__Available data__:

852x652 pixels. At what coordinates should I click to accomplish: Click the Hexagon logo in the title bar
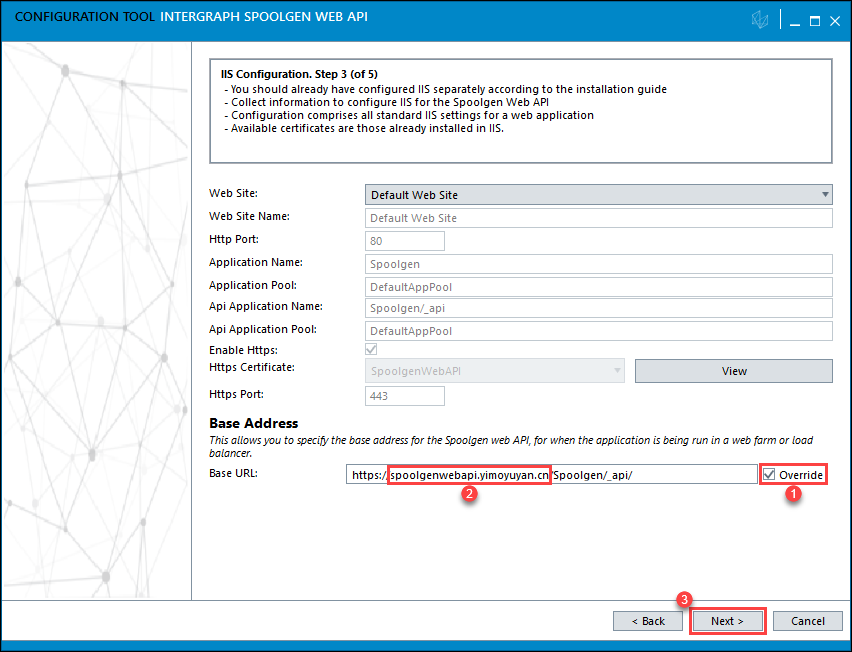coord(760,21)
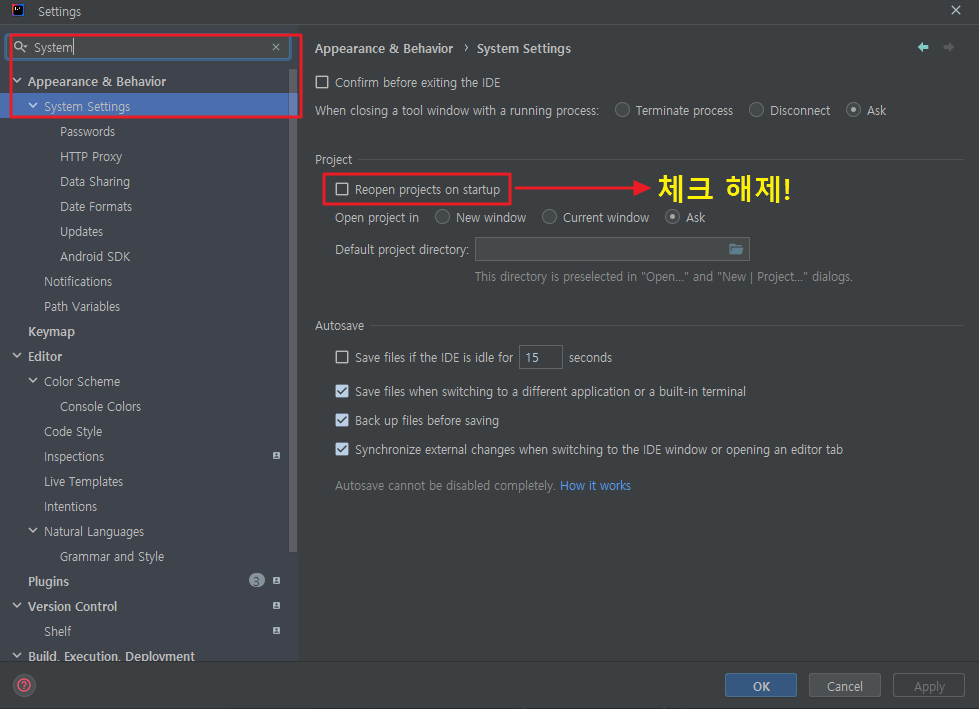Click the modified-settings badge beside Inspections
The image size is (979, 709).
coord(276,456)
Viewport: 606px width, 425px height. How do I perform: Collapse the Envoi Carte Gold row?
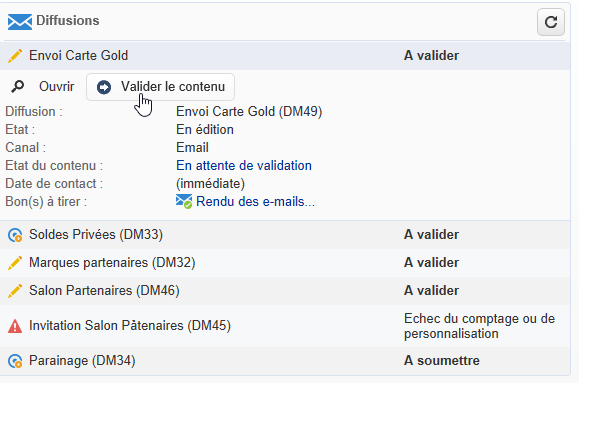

__Exercise directions__: Reproduce the whole listing above character for character; pictures do not belong in it.

__Answer for the task__:
852x652 pixels. At what coordinates should I click to accomplish: Click the Hexagon logo in the title bar
coord(760,21)
Click the modified-settings badge beside Inspections
The image size is (979, 709).
coord(276,456)
Viewport: 606px width, 425px height. How do I perform: Collapse the Envoi Carte Gold row?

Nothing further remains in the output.